[erlang-questions] On OTP rand module difference between OTP 19 and OTP 20

Raimo Niskanen raimo+erlang-questions@REDACTED
Mon Sep 4 11:49:05 CEST 2017


On Mon, Sep 04, 2017 at 12:37:50PM +1200, Richard A. O'Keefe wrote:
> 
> 
> On 1/09/17 8:49 PM, Raimo Niskanen wrote:
> >> By the way, given that a common way to make random floats is to
> >> generate a bitvector, consider
> >> (0 to: 15) collect: [:each | ((each / 15) * 256) truncated].
> >> You will notice that the spacing between the values is *almost*
> >> uniform, but not at the end.
> >
> > That sounds interesting but I do not understand.  Is that Elixir code?
> 
> Nope, Smalltalk.  I wanted to use rational arithmetic.  In fact I did
> not need to.  Here it is in Haskell:
>  > [(x * 256) `div` 15 | x <- [0..15]]
> [0,17,34,51,68,85,102,119,136,153,170,187,204,221,238,256]
> 
> Let's push that a bit further.  Let's generate all possible 10-bit
> integers and map them to the range [0..63].  We find again that
> the gap sizes are not all the same.  They can't be.  If you
> consider all vectors of N bits and map them to the range
> [0..2**M] they *cannot* be uniformly distributed no matter what
> method you use because (2**M+1) does not divide 2**N.  You can
> fix this by rejecting some of the bit vectors, but that would
> be asking everyone to pay extra for a result they don't have any
> particular need for.
> 

I see, but do not quite understand what you are getting at.

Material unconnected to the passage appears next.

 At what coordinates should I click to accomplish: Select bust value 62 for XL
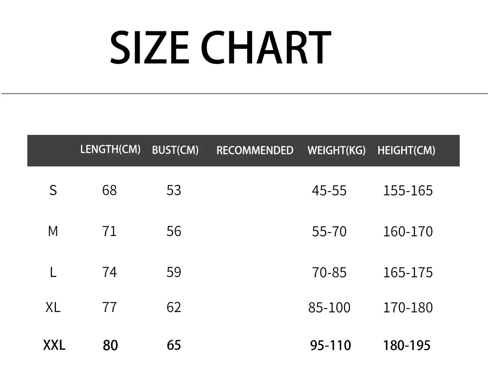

The current left-closed float generator starts with 58 random bits and
puts 53 of these into the mantissa in an IEEE 754 double binary float,
so that would not be it.

I guess it is a generator for the closed interval [0.0,1.0] or the open
(0.0,1.0) you talk about.  If so:

This one-liner generates over [0.0,1.0]:
    (rand:uniform((1 bsl 53) + 1) -1) * math:pow(2, -53)
and it uses an integer range R = (2^53 + 1), which is not dividable by 2.

The implementation for that range will generate a 58 bit number and then
check if the number is 0 =< X < R*31 and if so return the number mod R
(31 repetitions of the range is all that fits completely in 58 bits).

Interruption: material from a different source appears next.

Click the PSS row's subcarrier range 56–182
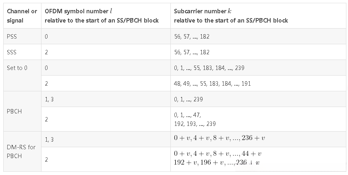(192, 36)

If the generated number is R*31 =< X that is in the top truncated interval
then we start over with a new number.

The implementation may in theory retry forever before finding a good
number, but the odds for retry is about 1/32 for each round so the
accumulated time is about 32/31 times one round.  And only once in a million
it will take 4 attempts or more.

I discussed a different implementation with Prof. Vigna that is to always
generate one word too much and then use mod R on that which would bury the
skew in one word of random bits hence the difference in probability between
generated numbers should be about (2^58 - 1)/2^58, which would take quite
some effort to measure with statistical significance.  But he considered
that as a bad idea since it would get half the speed for most ranges.

So this is an already solved problem, as I see it.

We *can* write efficient and good generators for open, closed and
half-closed intervals, if we want.

So far I have only seen the need for a (0.0,1.0] generator, which can be
implemented with:
    1.0 - rand:uniform()
but in some applications such as 1.0/X and math:log(X) I think that the form
N * 2^-53 might be less than optimal, so I have a new suggestion:

    https://github.com/erlang/otp/compare/OTP-20.0...RaimoNiskanen:raimo/stdlib/rand-uniformNZ

This variant never returns exactly 0.0 and have better precision for low
values.  Comments?  Especially about the name.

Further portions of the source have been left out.